HOUSTON (Reuters) - Exxon Mobil Corp and the United Steelworkers union traded proposals on Tuesday for a labor contract covering Exxon's refinery in Beaumont, Texas, that could be for as long as seven or eight years, union officials said.
That would be roughly double the length of the contract under a tentative national agreement reached last week, which would cover about 30,000 workers for four years.
Exxon had been pushing for a five-year contract for hourly workers at the 344,600 barrel per day (bpd) Beaumont refinery, which is the company's third-largest. Work at the refinery has continued during labor negotiations under an extension of the prior contract.
Sources familiar with Exxon's plans have said the longer agreement was sought, in part, because the company is considering an expansion at the Beaumont refinery that could more than double its size.
Exxon has said its wants to assure stability for the company and its employees.
The four-year industry-wide agreement reached last week by the USW and lead U.S. refinery owner representative Royal Dutch Shell Plc is one year longer than previous contracts; it would end a strike that began on Feb. 1.
On Tuesday, Exxon offered USW local union 13-243 representing Beaumont refinery workers the current four-year national agreement plus an additional two years.

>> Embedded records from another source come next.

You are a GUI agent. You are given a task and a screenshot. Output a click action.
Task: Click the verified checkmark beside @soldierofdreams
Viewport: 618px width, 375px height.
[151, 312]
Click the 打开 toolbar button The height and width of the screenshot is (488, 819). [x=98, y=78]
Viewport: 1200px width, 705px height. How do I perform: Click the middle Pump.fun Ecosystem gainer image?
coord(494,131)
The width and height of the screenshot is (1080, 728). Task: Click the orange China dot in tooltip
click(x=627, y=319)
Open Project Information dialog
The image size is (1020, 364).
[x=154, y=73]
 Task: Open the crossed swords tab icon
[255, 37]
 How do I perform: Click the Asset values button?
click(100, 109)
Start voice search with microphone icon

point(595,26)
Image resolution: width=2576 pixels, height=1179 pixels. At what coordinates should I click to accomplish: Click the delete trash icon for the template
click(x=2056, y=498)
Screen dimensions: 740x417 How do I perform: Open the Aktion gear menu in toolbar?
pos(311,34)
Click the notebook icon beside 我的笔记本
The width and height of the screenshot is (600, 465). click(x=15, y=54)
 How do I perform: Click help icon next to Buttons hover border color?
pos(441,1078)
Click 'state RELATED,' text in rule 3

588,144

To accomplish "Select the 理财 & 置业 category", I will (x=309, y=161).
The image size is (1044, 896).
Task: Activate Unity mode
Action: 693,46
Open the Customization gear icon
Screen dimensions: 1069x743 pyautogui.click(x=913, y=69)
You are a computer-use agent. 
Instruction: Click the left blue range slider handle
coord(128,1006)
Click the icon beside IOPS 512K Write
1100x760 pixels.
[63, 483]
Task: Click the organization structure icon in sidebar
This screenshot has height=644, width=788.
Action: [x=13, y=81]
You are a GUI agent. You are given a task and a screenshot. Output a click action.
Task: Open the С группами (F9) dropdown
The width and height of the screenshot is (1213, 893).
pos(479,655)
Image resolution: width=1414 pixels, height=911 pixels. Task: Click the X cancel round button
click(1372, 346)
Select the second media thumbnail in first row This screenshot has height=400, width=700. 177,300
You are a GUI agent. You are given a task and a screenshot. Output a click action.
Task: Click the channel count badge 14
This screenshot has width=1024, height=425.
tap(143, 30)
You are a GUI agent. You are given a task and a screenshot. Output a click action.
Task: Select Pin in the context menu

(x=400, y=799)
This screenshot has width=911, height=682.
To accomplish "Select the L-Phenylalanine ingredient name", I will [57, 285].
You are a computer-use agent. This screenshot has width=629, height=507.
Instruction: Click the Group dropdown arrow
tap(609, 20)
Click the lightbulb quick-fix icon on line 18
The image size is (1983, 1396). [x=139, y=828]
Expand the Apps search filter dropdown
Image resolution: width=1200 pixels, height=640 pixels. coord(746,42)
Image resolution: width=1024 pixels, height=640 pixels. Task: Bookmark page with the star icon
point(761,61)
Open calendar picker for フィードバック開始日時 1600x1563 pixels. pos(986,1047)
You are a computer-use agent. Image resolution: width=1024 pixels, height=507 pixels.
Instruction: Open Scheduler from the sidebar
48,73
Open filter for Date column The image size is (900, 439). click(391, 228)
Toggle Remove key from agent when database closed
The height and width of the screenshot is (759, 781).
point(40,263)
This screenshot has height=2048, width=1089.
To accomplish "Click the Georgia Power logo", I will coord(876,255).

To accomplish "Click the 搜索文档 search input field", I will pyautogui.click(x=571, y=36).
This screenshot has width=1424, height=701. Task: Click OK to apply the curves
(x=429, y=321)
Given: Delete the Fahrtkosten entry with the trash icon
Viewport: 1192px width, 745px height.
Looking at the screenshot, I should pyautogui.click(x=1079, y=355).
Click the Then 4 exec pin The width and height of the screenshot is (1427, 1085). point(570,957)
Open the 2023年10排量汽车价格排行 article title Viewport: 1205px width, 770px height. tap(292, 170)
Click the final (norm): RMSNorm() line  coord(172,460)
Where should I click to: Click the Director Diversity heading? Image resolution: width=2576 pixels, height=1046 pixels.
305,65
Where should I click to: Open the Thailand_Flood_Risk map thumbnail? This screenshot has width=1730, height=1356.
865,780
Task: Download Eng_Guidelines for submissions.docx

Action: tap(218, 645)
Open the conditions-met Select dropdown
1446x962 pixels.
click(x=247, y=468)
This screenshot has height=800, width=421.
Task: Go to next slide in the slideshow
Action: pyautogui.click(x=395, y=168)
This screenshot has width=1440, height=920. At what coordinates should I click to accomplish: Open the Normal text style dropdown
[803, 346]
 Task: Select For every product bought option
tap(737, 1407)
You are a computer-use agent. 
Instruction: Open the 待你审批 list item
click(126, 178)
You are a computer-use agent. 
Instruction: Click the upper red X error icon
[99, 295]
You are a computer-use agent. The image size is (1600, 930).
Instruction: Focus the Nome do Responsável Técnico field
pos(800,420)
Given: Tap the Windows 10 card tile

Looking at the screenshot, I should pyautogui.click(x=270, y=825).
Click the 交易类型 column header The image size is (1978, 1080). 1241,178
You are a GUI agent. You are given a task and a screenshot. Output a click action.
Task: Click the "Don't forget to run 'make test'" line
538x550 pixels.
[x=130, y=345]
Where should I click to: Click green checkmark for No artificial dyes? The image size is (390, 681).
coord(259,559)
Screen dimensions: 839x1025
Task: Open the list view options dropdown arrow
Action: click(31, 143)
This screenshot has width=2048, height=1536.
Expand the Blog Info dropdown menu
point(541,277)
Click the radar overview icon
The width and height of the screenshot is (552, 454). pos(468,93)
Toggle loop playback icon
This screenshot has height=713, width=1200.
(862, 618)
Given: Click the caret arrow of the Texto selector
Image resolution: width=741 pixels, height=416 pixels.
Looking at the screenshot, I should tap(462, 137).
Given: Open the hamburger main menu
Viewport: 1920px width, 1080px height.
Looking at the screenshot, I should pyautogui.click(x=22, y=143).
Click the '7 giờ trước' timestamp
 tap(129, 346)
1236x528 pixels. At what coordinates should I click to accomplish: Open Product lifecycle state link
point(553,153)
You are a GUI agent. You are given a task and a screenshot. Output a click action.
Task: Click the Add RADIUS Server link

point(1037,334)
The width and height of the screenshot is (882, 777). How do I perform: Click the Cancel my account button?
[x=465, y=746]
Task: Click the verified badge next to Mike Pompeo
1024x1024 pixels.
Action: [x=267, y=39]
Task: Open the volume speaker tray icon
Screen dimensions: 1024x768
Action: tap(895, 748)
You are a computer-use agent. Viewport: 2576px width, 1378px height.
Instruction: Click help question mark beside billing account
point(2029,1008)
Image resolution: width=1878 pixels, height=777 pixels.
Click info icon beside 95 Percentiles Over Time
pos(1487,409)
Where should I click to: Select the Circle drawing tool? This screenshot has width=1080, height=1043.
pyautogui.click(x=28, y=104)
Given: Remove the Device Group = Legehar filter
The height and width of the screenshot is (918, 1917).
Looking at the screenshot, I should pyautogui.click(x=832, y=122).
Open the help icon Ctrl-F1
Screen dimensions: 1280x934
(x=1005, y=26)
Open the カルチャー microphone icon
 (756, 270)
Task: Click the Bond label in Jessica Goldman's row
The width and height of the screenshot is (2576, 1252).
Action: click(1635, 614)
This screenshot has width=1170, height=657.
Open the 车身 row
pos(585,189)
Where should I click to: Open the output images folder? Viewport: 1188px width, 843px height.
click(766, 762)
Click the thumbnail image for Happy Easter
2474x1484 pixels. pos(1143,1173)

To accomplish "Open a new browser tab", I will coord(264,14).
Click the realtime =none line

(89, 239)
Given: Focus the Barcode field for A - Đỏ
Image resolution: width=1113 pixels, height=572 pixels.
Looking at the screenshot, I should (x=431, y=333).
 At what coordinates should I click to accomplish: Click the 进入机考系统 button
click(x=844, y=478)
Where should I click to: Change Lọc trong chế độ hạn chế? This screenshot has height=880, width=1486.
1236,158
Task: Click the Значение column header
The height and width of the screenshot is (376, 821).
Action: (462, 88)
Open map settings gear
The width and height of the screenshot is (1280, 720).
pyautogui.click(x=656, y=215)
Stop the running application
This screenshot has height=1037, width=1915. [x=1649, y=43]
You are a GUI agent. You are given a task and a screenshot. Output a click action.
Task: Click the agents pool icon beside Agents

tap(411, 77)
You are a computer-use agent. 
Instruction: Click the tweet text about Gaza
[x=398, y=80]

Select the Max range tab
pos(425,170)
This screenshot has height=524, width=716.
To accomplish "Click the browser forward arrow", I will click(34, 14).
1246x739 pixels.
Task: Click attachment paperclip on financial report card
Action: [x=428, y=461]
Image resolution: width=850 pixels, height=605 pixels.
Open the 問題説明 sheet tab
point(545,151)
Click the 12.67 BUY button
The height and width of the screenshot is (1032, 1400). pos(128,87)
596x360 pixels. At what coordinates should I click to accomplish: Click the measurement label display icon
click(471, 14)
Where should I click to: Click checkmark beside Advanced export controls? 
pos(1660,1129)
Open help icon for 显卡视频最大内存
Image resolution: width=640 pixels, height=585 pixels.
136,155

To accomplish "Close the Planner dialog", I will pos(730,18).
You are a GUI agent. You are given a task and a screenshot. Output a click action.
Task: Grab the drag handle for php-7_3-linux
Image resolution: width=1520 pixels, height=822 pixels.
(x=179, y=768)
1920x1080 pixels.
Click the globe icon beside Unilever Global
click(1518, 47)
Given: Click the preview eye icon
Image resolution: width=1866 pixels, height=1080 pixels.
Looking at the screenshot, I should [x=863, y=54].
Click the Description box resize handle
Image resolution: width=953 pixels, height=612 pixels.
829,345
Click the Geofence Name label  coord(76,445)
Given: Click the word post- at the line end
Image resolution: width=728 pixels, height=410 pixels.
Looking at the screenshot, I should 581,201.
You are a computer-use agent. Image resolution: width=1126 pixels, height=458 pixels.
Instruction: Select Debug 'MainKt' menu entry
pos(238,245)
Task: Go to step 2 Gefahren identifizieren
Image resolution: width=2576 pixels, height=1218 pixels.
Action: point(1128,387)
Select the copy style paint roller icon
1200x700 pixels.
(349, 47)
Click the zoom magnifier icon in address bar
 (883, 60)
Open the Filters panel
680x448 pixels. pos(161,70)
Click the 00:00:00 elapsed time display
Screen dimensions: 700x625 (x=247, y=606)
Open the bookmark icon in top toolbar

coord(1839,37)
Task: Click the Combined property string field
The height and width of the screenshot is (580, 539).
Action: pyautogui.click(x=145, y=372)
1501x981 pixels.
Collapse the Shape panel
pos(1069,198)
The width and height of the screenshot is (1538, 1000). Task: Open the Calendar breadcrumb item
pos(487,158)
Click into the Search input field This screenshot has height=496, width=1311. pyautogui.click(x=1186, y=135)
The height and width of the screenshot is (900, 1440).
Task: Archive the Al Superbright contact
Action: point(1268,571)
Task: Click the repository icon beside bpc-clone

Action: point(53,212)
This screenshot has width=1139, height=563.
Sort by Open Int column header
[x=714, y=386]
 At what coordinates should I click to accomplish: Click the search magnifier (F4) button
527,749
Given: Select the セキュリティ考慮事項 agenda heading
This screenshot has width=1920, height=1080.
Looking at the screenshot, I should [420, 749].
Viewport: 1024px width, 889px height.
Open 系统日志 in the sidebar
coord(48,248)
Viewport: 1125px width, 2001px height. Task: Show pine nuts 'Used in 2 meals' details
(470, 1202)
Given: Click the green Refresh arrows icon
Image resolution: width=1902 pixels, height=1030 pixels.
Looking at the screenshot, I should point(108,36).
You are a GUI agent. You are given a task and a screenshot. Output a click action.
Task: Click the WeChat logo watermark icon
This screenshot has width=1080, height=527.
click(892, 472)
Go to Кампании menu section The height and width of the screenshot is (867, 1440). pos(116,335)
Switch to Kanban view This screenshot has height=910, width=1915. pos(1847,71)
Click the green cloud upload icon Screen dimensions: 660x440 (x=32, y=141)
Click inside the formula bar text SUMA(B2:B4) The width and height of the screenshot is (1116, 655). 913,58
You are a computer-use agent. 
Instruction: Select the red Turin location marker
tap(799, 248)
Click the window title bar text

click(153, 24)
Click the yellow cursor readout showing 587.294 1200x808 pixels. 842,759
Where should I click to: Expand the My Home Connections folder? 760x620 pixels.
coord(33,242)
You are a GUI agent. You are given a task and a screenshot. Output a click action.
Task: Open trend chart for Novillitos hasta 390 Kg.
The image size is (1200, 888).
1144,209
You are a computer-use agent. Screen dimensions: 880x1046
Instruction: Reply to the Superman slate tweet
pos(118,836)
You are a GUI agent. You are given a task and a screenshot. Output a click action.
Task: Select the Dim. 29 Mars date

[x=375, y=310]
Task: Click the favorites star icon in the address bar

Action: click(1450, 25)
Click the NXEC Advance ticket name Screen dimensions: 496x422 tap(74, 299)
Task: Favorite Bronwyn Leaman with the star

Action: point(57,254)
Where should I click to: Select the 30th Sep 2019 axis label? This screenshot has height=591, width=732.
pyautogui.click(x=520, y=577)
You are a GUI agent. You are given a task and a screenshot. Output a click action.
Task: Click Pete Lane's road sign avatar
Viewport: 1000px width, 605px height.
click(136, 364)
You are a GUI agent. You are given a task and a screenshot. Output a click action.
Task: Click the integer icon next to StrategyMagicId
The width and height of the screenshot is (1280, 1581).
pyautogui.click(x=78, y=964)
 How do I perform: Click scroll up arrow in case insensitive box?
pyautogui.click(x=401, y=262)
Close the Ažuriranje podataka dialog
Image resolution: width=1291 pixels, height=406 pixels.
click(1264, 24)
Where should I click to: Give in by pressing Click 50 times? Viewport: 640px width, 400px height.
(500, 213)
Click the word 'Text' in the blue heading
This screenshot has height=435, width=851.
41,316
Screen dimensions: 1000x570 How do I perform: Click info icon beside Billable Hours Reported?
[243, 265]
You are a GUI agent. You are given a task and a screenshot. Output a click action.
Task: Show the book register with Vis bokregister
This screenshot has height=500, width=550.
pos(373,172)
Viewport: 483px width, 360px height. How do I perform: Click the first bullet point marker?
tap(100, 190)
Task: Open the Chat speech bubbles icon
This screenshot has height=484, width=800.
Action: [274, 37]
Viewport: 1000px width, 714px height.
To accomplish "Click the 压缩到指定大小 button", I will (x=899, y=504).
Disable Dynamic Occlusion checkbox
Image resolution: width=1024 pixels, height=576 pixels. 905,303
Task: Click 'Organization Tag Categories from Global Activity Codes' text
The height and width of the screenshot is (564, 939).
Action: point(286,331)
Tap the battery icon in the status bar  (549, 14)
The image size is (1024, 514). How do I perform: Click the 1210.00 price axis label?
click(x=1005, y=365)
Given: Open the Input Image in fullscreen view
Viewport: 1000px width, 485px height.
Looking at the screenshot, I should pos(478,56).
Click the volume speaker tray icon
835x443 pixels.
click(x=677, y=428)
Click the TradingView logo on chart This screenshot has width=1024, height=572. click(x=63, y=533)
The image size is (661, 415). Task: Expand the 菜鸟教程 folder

USW local 13-243 negotiators countered with the current national agreement, often referred to as the pattern agreement, plus the next national agreement, which would amount to a seven- or eight-year contract for workers at the Beaumont refinery.
"It's unprecedented," USW local 13-243's president, Robert Hill, said. "It could be a seven- or eight-year deal."
An Exxon spokesman said the company would like to move to an agreement that is not tied to the pattern bargaining cycle.
"We seek to maintain the competitive position and unique advantages of the Beaumont refinery, which drive our interest in moving to a non-pattern term," Exxon spokesman Todd Spitler said.
At its non-pattern sites, Exxon offers better terms than those in the national pattern agreement, Spitler said.
"We remain hopeful that this process will be successful and result in a mutually acceptable contract."
The union, however, has a different view on company's preference for non-pattern terms. Hill said the goal seems to be to reduce the leverage of USW-represented workers at the Beaumont refinery by moving the contract out of sync with the national pattern.
"They just want to get us off of the pattern date," Hill said.